In the modern society, business is absolutely important because it could gain the profit and be satisfied for individuals, therefore, numbers of business entities are operated in the business activities and two essential entities are widely used, they are sole traders and the limited liability companies, so that compare their similarity and difference are necessary and it will be done in this essay. According to Bendery & Hussey (2004), the sole trader is that the person who carries on business alone with a view to making profit and gaining benefit, but also bears any losses and risks, which means he or she will be responsible for business totally.On the other hand, the limited liability companies could be defined as the legal entity that is separate from the owners, who are known as the shareholders of company and their liability is limited when they invest amount of money to do business (Bendery & Hussey, 2004).

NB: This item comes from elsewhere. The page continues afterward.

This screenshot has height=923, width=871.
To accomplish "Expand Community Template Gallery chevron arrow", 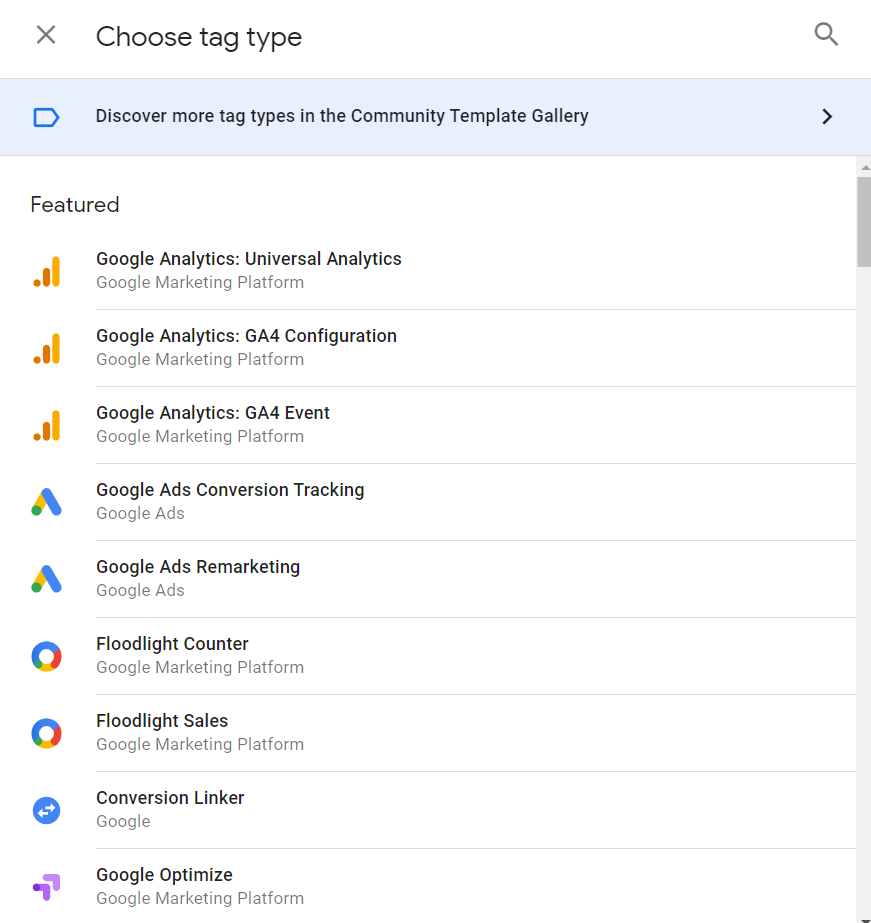I will click(827, 117).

About their similarity, both of sole trader and limited liability companies do significant contributions to the GDP for one country, because the main income of government comes from the tax, and both of them need to tax to the government every year.For example, about 78% income of the GDP of China comes from these two entities through tax in last year while the total tax income was £ 11074 (national tax depart of China, 2012), so it cloud be found that tax of both sole traders and limited liability companies occupied a large proportion in the whole tax income in China. However, sole trader and limited liability companies have the differences because they are the different entities after all. To start with, the organizational structure is quite different.Obviously, the structure of most sole trading business is simple with low investment (Conwell &Sutherland, 2005) and owner controls the business and manage all the operations all time, he or she acts as the manager, financier and risk bears (Maheshwari, 2005), and most importantly, very few or either no employees in sole trading business, nowadays, about 3.

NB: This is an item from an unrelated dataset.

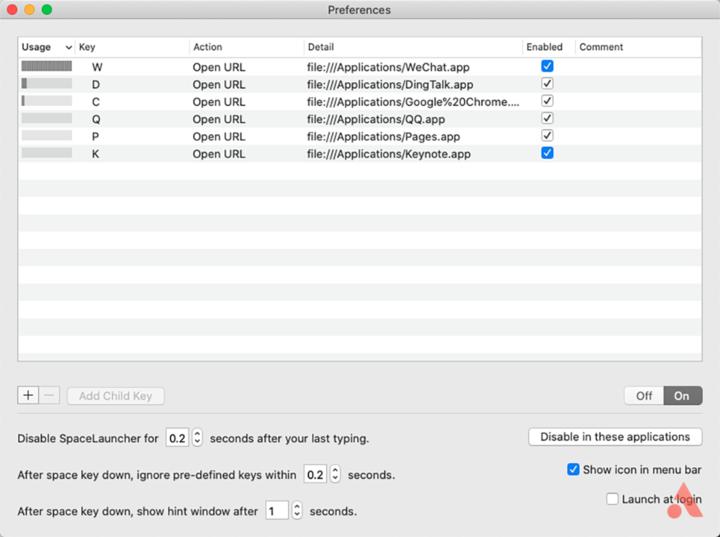Click the Key column header
The height and width of the screenshot is (537, 720).
(130, 47)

7 million sole trading in the UK, and around 2.3 million of them are sole trader with no employees, stated by Conwell &Sutherland (2005).In contrast, the and limited liability companies have the complex structure, the owners are no just one like the sole trader, there are more than two owners and they are shareholders of the company, they usually do not manage the operation directly because the professional manager will be employed by them, and the company has different departments to deal different business, such as marketing, human resource, finance and IT.Meanwhile, the different structures will take different operate ways, so the anti-risk ability is quite different. To be honest, Limited liability companies usually huge and have enough capital to operate and they also have the support by banks, although they have debt. It means that they have enough ways to face the crisis and risk.

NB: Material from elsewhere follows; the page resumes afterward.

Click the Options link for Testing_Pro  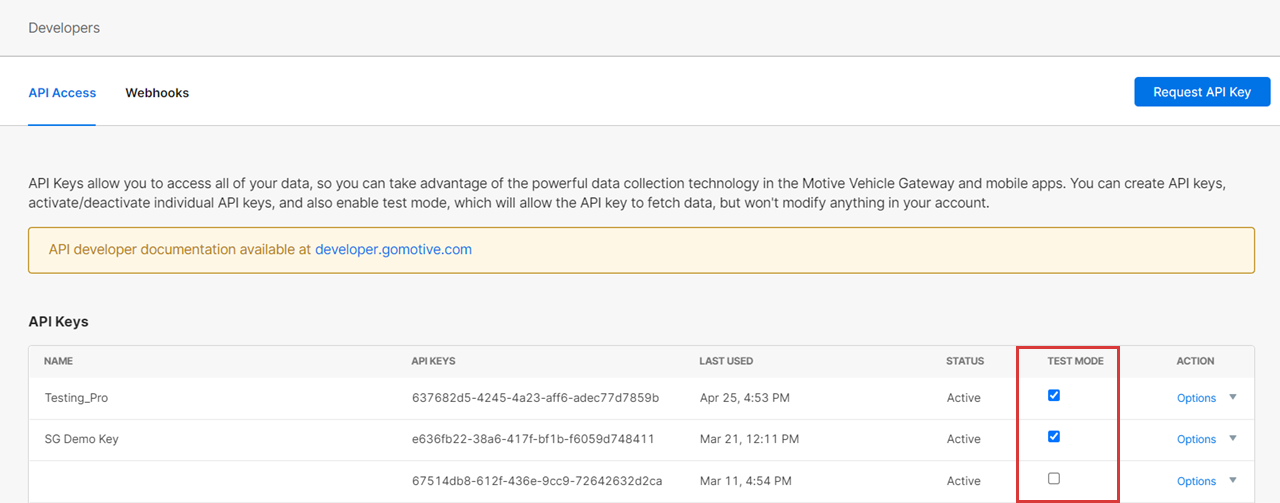pyautogui.click(x=1196, y=398)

However, the sole trader shares all the benefit but also bear all the risk by himself, which means that it may be bankrupt or be difficult to operate during the financial crisis.In conclusion, sole trader and limited liability companies are two different types of entities because they have different operated structures and the anti-risk abilities, whereas, both of them make contribution to the GDP for one country, therefore, they are the most important parts for the economic activities and business.